The request: Copy the records below verbatim, from the line containing "Viewport: 1456px width, 819px" through the line containing "point(834,85)", inclusive.

______________________________

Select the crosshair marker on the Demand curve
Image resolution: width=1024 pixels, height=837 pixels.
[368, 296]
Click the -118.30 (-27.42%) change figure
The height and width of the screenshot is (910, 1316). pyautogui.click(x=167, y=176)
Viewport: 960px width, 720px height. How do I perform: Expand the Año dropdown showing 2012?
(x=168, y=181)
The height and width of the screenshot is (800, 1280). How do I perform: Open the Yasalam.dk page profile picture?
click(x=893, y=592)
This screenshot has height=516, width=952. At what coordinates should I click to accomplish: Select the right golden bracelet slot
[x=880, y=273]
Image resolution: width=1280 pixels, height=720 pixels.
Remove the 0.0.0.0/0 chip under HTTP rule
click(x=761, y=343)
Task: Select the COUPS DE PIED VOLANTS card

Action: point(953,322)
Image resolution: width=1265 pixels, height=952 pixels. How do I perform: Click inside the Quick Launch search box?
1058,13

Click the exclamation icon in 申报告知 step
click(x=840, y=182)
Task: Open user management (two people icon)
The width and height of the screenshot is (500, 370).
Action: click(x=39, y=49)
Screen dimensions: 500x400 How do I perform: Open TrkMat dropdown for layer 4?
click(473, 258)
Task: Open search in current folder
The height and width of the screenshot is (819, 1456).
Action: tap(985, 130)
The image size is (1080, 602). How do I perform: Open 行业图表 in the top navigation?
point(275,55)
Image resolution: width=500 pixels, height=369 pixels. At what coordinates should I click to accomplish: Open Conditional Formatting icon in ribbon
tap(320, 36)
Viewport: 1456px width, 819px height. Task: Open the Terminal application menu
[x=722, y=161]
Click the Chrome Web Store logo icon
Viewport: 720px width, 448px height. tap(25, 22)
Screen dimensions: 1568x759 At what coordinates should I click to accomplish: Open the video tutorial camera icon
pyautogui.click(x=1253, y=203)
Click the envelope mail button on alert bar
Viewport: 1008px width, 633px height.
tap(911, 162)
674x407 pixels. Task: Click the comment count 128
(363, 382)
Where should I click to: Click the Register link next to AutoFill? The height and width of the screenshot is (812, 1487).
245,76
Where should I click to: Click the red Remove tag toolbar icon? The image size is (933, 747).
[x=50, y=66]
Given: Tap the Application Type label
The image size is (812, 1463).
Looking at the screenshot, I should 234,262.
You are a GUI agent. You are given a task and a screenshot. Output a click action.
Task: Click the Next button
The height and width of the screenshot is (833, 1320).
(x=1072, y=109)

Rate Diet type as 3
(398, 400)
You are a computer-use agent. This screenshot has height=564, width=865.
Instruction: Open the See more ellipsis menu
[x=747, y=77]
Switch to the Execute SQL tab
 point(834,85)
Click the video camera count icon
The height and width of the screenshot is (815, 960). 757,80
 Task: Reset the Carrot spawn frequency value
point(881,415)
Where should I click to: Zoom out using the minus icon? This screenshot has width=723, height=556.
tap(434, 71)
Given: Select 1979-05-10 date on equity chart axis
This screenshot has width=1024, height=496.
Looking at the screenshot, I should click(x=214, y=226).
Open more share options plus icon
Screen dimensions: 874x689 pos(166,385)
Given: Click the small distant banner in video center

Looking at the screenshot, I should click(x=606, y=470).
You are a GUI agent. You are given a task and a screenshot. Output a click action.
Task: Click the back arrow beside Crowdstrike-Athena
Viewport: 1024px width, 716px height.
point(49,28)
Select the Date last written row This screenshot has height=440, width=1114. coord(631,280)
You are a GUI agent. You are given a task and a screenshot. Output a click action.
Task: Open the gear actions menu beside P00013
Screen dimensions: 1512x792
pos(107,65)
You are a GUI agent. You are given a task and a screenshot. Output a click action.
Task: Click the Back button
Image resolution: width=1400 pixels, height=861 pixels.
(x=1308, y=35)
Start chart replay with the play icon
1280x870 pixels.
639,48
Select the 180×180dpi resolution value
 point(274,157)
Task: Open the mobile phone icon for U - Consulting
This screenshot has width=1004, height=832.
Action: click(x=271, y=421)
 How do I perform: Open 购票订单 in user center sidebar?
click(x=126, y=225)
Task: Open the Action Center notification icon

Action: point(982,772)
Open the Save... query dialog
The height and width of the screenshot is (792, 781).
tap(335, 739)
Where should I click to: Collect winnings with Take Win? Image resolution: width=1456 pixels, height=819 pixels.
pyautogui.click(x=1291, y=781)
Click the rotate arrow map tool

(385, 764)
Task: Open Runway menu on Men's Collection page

______________________________

Solution for this problem:
Viewport: 1456px width, 819px height. Task: Open the Terminal application menu
[x=722, y=161]
Click the Chrome Web Store logo icon
Viewport: 720px width, 448px height. tap(25, 22)
Screen dimensions: 1568x759 At what coordinates should I click to accomplish: Open the video tutorial camera icon
pyautogui.click(x=1253, y=203)
Click the envelope mail button on alert bar
Viewport: 1008px width, 633px height.
tap(911, 162)
674x407 pixels. Task: Click the comment count 128
(363, 382)
Where should I click to: Click the Register link next to AutoFill? The height and width of the screenshot is (812, 1487).
245,76
Where should I click to: Click the red Remove tag toolbar icon? The image size is (933, 747).
[x=50, y=66]
Given: Tap the Application Type label
The image size is (812, 1463).
Looking at the screenshot, I should 234,262.
You are a GUI agent. You are given a task and a screenshot. Output a click action.
Task: Click the Next button
The height and width of the screenshot is (833, 1320).
(x=1072, y=109)

Rate Diet type as 3
(398, 400)
You are a computer-use agent. This screenshot has height=564, width=865.
Instruction: Open the See more ellipsis menu
[x=747, y=77]
Switch to the Execute SQL tab
 point(834,85)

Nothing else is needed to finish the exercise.